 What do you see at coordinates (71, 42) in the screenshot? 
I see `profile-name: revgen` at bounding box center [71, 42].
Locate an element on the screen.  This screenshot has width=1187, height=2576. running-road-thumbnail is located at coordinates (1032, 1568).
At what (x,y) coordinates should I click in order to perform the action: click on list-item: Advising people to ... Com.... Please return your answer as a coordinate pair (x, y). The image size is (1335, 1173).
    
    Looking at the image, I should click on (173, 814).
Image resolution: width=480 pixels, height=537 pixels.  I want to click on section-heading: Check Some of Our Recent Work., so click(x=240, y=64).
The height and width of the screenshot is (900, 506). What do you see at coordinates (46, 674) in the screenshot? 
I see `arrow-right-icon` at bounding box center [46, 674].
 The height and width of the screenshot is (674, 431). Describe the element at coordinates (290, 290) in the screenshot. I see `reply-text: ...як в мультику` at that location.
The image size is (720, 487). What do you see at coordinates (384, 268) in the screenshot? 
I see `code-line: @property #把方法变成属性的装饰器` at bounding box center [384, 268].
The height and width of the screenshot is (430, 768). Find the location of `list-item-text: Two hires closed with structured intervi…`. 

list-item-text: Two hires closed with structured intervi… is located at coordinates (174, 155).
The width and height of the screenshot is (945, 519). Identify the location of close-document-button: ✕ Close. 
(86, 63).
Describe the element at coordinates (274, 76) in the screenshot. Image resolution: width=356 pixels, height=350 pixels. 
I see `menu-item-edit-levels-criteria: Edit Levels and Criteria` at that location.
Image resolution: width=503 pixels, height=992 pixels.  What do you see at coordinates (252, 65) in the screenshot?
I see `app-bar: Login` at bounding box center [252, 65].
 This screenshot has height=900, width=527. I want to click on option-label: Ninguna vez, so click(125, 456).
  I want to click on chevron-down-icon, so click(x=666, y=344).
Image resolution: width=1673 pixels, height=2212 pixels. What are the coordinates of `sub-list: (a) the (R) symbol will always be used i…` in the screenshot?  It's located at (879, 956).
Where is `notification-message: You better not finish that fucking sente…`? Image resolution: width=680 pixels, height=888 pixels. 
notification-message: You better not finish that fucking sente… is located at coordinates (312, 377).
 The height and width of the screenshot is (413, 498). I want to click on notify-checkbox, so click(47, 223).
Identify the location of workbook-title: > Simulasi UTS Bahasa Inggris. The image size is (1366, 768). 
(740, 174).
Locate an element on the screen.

**Task item:**
Return every one of the records above word for word, with nothing added or changed.

**Answer to this task:**
 What do you see at coordinates (71, 42) in the screenshot? 
I see `profile-name: revgen` at bounding box center [71, 42].
Locate an element on the screen.  This screenshot has width=1187, height=2576. running-road-thumbnail is located at coordinates (1032, 1568).
At what (x,y) coordinates should I click in order to perform the action: click on list-item: Advising people to ... Com.... Please return your answer as a coordinate pair (x, y). The image size is (1335, 1173).
    
    Looking at the image, I should click on (173, 814).
Image resolution: width=480 pixels, height=537 pixels.  I want to click on section-heading: Check Some of Our Recent Work., so click(x=240, y=64).
The height and width of the screenshot is (900, 506). What do you see at coordinates (46, 674) in the screenshot? 
I see `arrow-right-icon` at bounding box center [46, 674].
 The height and width of the screenshot is (674, 431). Describe the element at coordinates (290, 290) in the screenshot. I see `reply-text: ...як в мультику` at that location.
The image size is (720, 487). What do you see at coordinates (384, 268) in the screenshot? 
I see `code-line: @property #把方法变成属性的装饰器` at bounding box center [384, 268].
The height and width of the screenshot is (430, 768). Find the location of `list-item-text: Two hires closed with structured intervi…`. 

list-item-text: Two hires closed with structured intervi… is located at coordinates (174, 155).
The width and height of the screenshot is (945, 519). Identify the location of close-document-button: ✕ Close. 
(86, 63).
Describe the element at coordinates (274, 76) in the screenshot. Image resolution: width=356 pixels, height=350 pixels. 
I see `menu-item-edit-levels-criteria: Edit Levels and Criteria` at that location.
Image resolution: width=503 pixels, height=992 pixels.  What do you see at coordinates (252, 65) in the screenshot?
I see `app-bar: Login` at bounding box center [252, 65].
 This screenshot has height=900, width=527. I want to click on option-label: Ninguna vez, so click(125, 456).
  I want to click on chevron-down-icon, so click(x=666, y=344).
Image resolution: width=1673 pixels, height=2212 pixels. What are the coordinates of `sub-list: (a) the (R) symbol will always be used i…` in the screenshot?  It's located at (879, 956).
Where is `notification-message: You better not finish that fucking sente…`? Image resolution: width=680 pixels, height=888 pixels. 
notification-message: You better not finish that fucking sente… is located at coordinates (312, 377).
 The height and width of the screenshot is (413, 498). I want to click on notify-checkbox, so click(47, 223).
Identify the location of workbook-title: > Simulasi UTS Bahasa Inggris. The image size is (1366, 768). 
(740, 174).
Locate an element on the screen.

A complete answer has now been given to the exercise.